Так 58-ой армией никто тут не похаживат, на добром кони никто тут не проезживат, птица черный ворон не пролетыват, серый зверь да не прорыскиват. А подъехал как старый казак Володимирович ко силушке великоей, он как стал-то эту силушку великую, стал конем топтать да стал копьем колоть, а и побил он эту силу всю великую.
Он подъехал-то под славный под Бобруйск-град. Выходили мужички да тут бобруйски, и отворяли-то ворота во Бобруйск-град, а и зовут его в Бобруйск воеводою. Говорит-то им казак Володимер да таковы слова:
- «Ай же мужички да вы бобруйски! Я нейду к вам во Бобруйск воеводою. А иду я воеводой во стольный Москву-град. Укажите мне дорожку прямоезжую, прямоезжую да в стольный Москву-град».
Говорили мужички ему бобруйски:
- «Ты удаленький добрый молодец, а и ты славныя богатырь святорусский!
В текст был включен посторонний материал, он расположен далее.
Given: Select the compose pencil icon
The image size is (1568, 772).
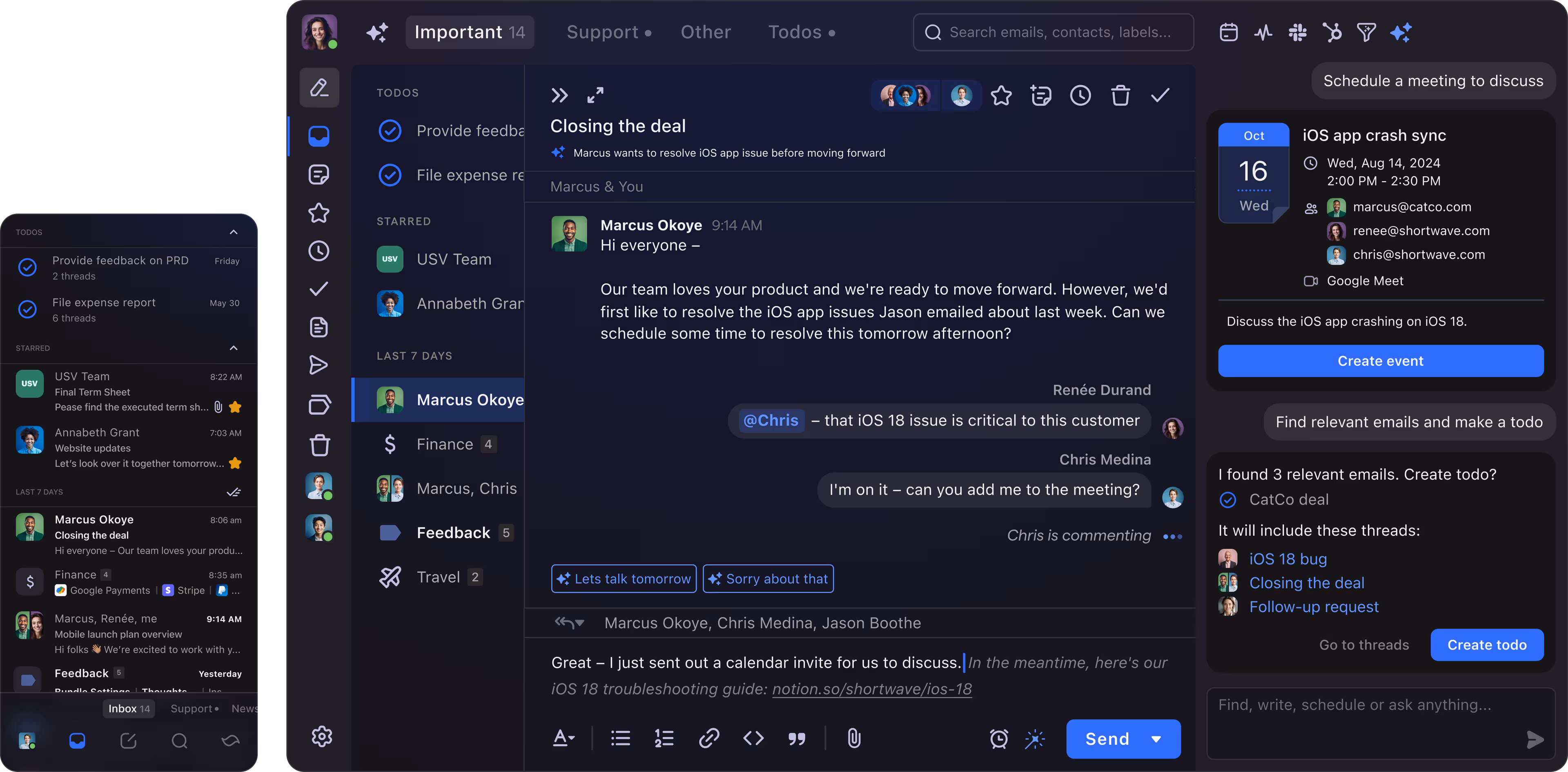Looking at the screenshot, I should [x=319, y=88].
Прямоезжая то дорожка заколодела, заколодела дорожка, замуравела; а и по той ли по дорожке прямоезжею да и пехотою никто да не прохаживал, на добром кони никто да не проезживал: как у той ли-то у грязи-то у черноей, да у той ли у березы у покляпыя, да у той ли речки у Терека, сидит Басаев-Змей во сыром дубу, сидит Басаев-Змей Салманович.
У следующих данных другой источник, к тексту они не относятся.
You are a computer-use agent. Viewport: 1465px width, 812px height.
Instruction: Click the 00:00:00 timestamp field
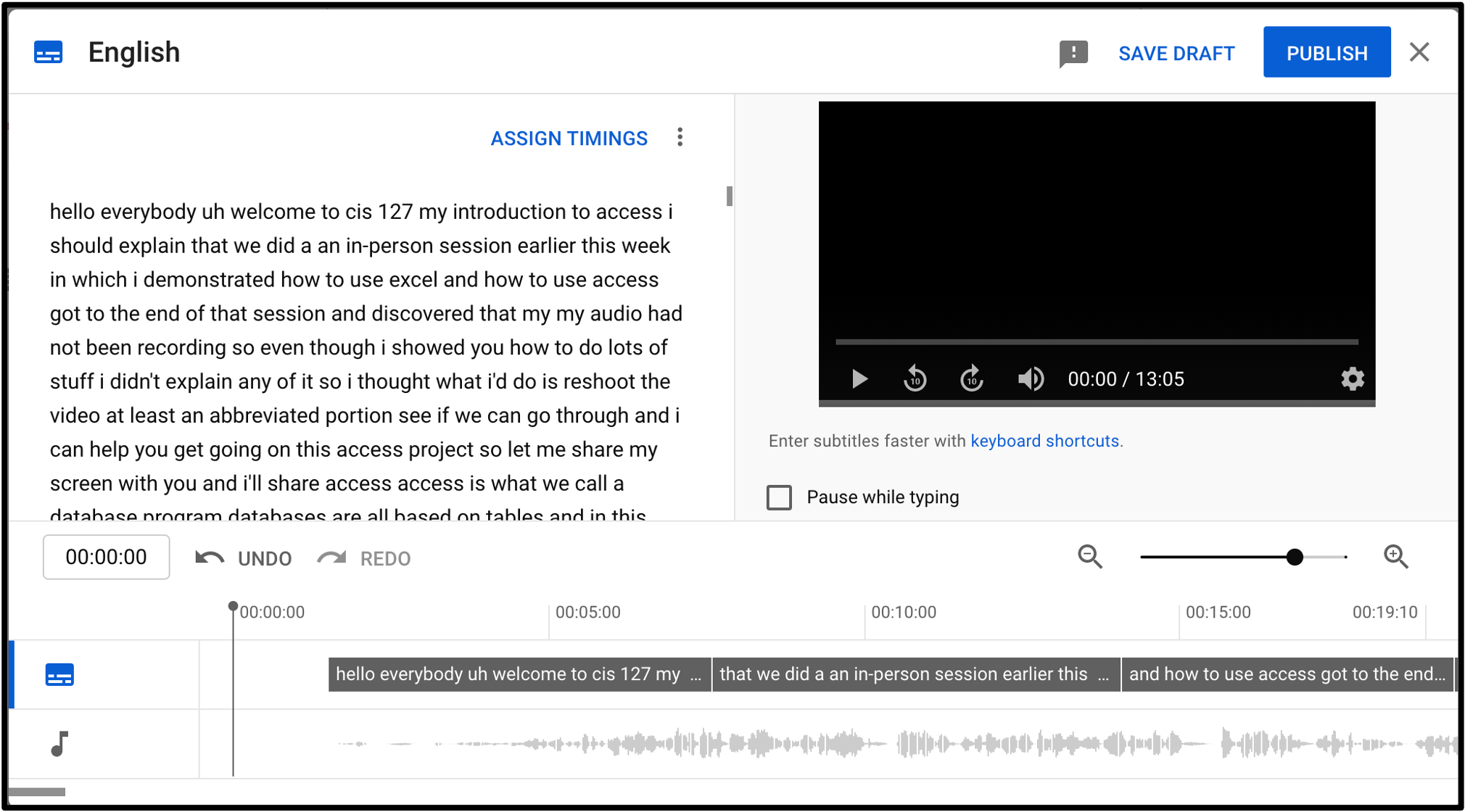pos(106,557)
А то свищет Змей да по-соловьему, он кричит, разбойник, по-звериному, и от его от посвисту соловьего, и от его от покрику звериного, то все травушки-муравушки уплетаются, все лазуревы цветочки отсыпаются, темны лесушки к земли вси приклоняются, а что есть людей православныя, то все мертвы лежат. Прямоезжею дороженькой пятьсот есть верст, а и окольноей дорожкой цела тысяща».
Пустил казак добра коня Калину да и богатырского. Он поехал-то дорожкой прямоезжею. Его добрый конь да жолтыя богатырския с горы на гору стал перескакивать, с холмы на холму стал перемахивать, мелки реченьки, озерка промеж ног спущал. Подъезжает он ко речке ко Тереку, да ко тоей он ко грязи он ко черноей, да ко тое ко березе ко покляпые.
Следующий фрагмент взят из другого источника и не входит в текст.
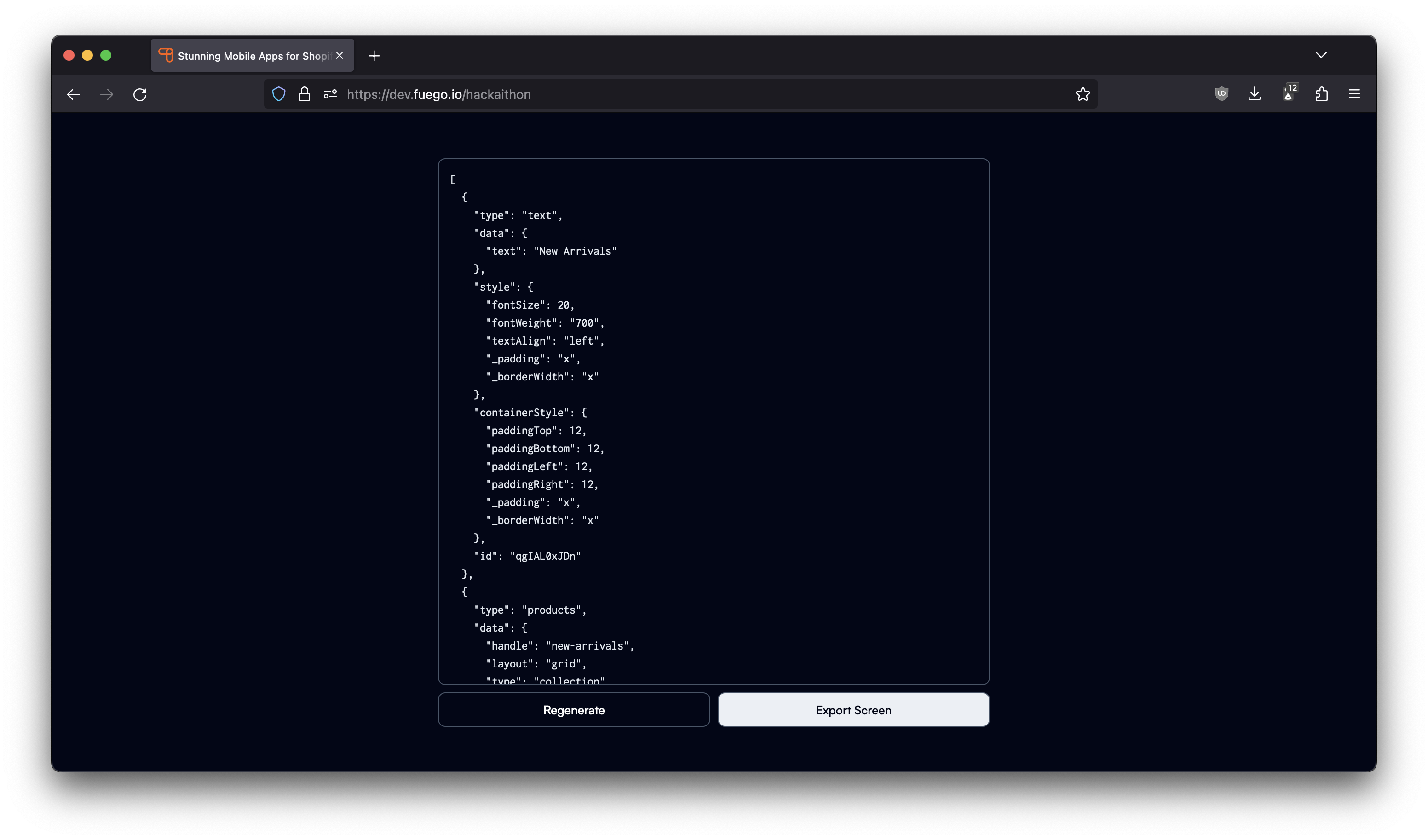Open tracking protection shield icon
Засвистал-то Шамиль-Змей да и по-соловьему, закричал разбойник по-звериному, так все травушки-муравы уплеталися, да и лазуревы цветочки отсыпалися, темны лесушки к земле вси приклонилися. Его добрый конь Калина да богатырскии, а он на колени да спотыкается.
А и как старый-то казак да Володимер Володимирович берет плеточку шелковую в белу руку, а он бил свово Калину а по крутым ребрам; говорил-то он, казак, да таковы слова:
- «Ах ты, волчья сыть да и ведро с гайками! Али ты идти не хошь, али нести не мошь? Что ты на колени, собака, потыкаешься? Не слыхал ли посвисту соловьего, не слыхал ли покрику звериного, не видал ли ты ударов богатырския?»
А и тут старыя казак да Володимер Володимирович да берет-то он свою Булаву, да тою Булавой бьет тово Басаева-Змея по башке, да выбил ему право око со косицею. Он спустил-то Змея да на сыру землю, пристегнул его ко правому ко стремечку булатному, он повез его по славну по чисту полю, мимо гнездышко повез да змеиноего. В том гнездышке да змеиноем а случилось быть да и три дочери, а и три дочери его любимыих басаевых.